Amazon crashed by 95% after the millennium stock market peak, but has since the low of 28 cents in September 2001 increased by over 600 times. Had you invested $5k when tech blood was flowing in the streets of Silicon Valley you would have a nice, cool 3 million USD now. Typically, however, most people bought close to the peak and sold close to the bottom – that’s how peaks and troughs are created.

 

The most important thing is knowing when to sell a stock.

People who now wished they bought Amazon at 10 cents around the IPO in 1997, would most likely have bought much more in 1999 at about $5-5.50 and given up and sold out with a huge loss at 28 cents. You can actually tell from charts over Amazon’s share trading volumes between 1999 and 2002.

Recently, the stock dropped by more than half in 2022. Should you have sold, could you plausibly have sold, at the peak slightly below $190 and bought twice as many shares for the same money at $81 a year later? Would it have been reasonable to try to sell Amazon in the hope of a pullback. What would the intelligent investor have done? What would Warren Buffet and his investment company Berkshire Hathaway have done? Actually, Buffett is a poor example in this case since he stays away from anything categorized as tech or exhibits high valuation multiples…. except for Apple. But what should an informed value-oriented investor have done with Amazon’s stock?

Or Microsoft?

It was still 9 years later down by 75% from its 2000 peak. Would you have had the patience to still hold it after that? Should you have?

Or Apple for that matter?

Apple’s stock increased by 1000% (!) in the late 1980s, then gave almost all that back between 1991 and 1997. Then rallied by over 1000% again the ensuing few years only to give most of that back again (-82% over just 9 months in the year 2000). It also crashed by 62% in the 2008 stock market rout. But overall it’s of course been a tremendous investment. At the current price of $184 it has appreciated over 3500 times since 1987 (not counting dividends), making that hypothetical $5k into about $18.5 million.

To time both buying and selling shares you need to consider the valuation as well as what other investors are likely to do. The latter part is much more important in the short run, but over time it’s best to only buy stocks that are valued low relative to their likely future cash flow generation. We can’t know how profitable a company will become or stay, but we can make educated guesses which is what I show how to do in The Investing Course, as well as how to better time an investment and optimize a portfolio of assets.

 

It would obviously have been profitable to sell Amazon at the 1999-2000 or 2022 peaks, but only if you managed to buy it back at lower prices before surging again. But should you have attempted it? Is it worth the risk of not getting back in again?
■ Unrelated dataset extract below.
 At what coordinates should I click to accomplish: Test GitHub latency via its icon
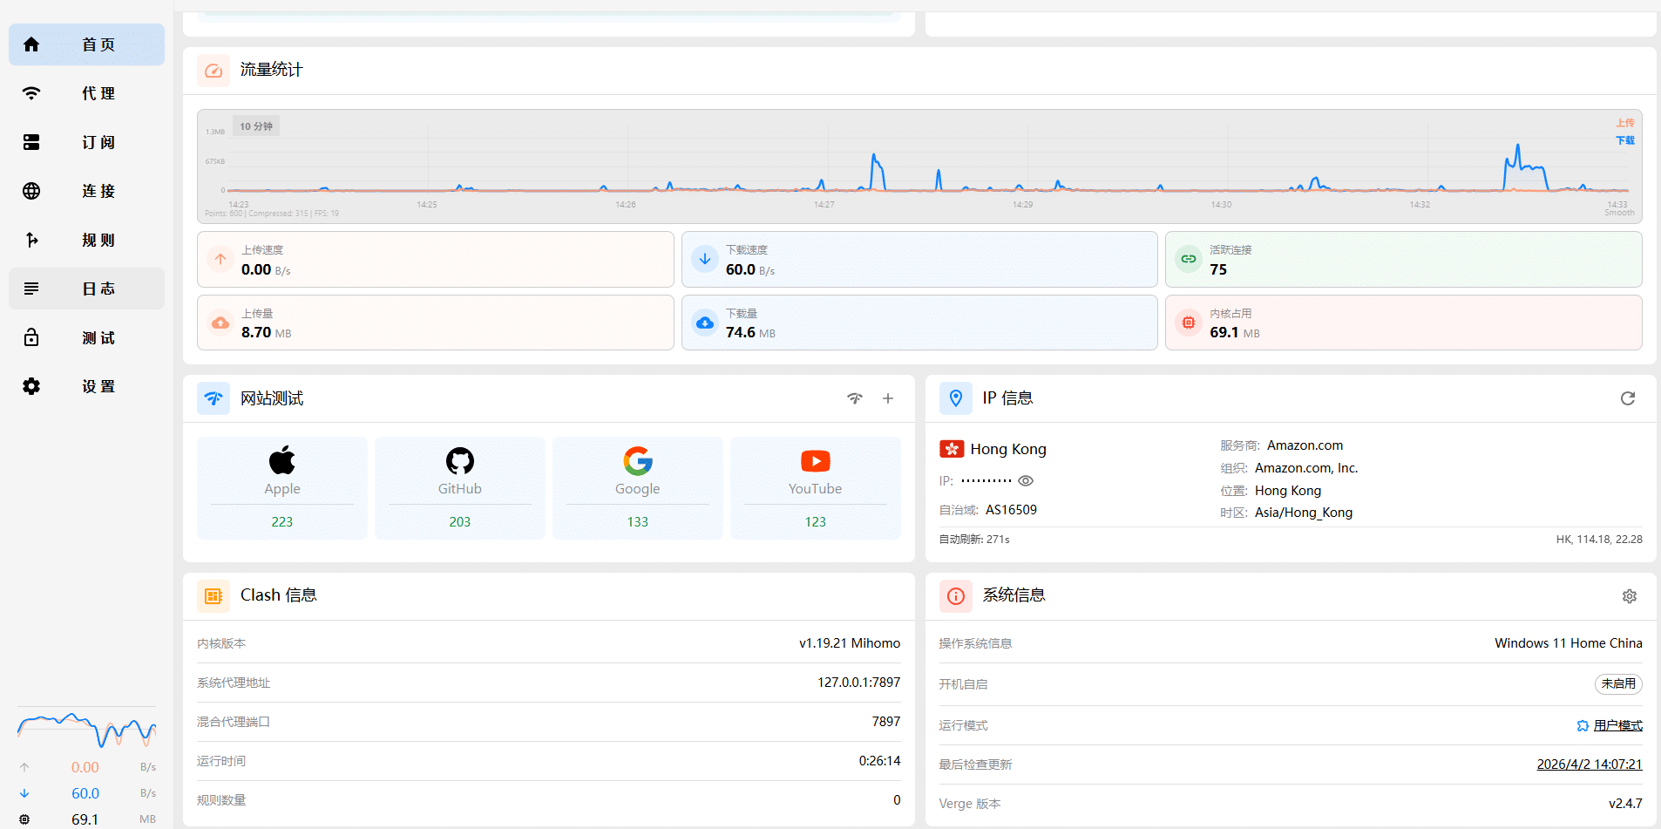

Some say you should sell a stock if you wouldn’t have bought it right now. That’s simplifying things too much. You should only sell if you have better uses for the money, for example another stock with significantly better prospects (valuation and trend). Or if you think cash will perform better. Most of the time the trend is your friend in investing, so even if the stock you’re holding is becoming a little overextended, a little expensive rather than cheap or fairly valued, it often pays off to keep holding it until the trend turns down.
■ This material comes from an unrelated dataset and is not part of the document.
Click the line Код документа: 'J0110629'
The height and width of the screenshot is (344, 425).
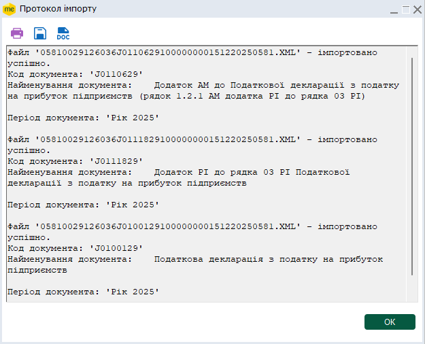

Companies in a good trend tend to both attract more investors and keep rising, and surprise positively in their fundamentals, thus making the stock grow into its valuation. Amazon is a great example of that – it has always seemed expensive on traditional valuation metrics, but it has kept growing and the stock price with it. It still can seem expensive at 58 times earnings and 3 times revenues, especially compared to the long term warranted overall stock market valuation of 15 times earnings and 1 time revenues. However, the Amazon stock is likely to keep attracting investment flows, and on top of that the company just might add new revenue sources as well as increase its margins and thus boost earnings significantly. Well, I still think it is a bit too expensive for my personal taste, but if I held the stock tight now I would have held on to most of it anyway, since the trend for the Mag-7 stocks including Amazon is so strong.

 

So, when should you sell a stock?

When you need the money. When you have better use for the capital, like in a stock that is considerably cheaper and exhibiting a good price pattern. Or if the stock is ‘obviously’ way too expensive, and for example has risen in a parabolic fashion with no basis in fundamentals. How would you know that? Could you have seen it coming back in 2000? Well I and many others did. All tech stocks were overextended, as was the overall market. On the other hand, did I buy Amazon at its lows that followed? Nope, I missed out.

 

Nothing is obvious on the stock market, due to its dynamic reflexivity (see Soros, Alchemy), neither buying, nor selling. The market’s very function is to balance obvious reasons to buy with obvious reasons to sell.

 

In any case, I think a good rule of thumb for selling is when a stock has quickly for no apparent fundamental reason become around 30% overvalued vs. your assessment of its true fundamental value. That’s a good 2 year’s worth of normal individual stock returns. Use the money to buy something on your short list of investment prospects, or just sit on the cash for a while to see if any opportunities materialize – maybe even in the stock you just sold.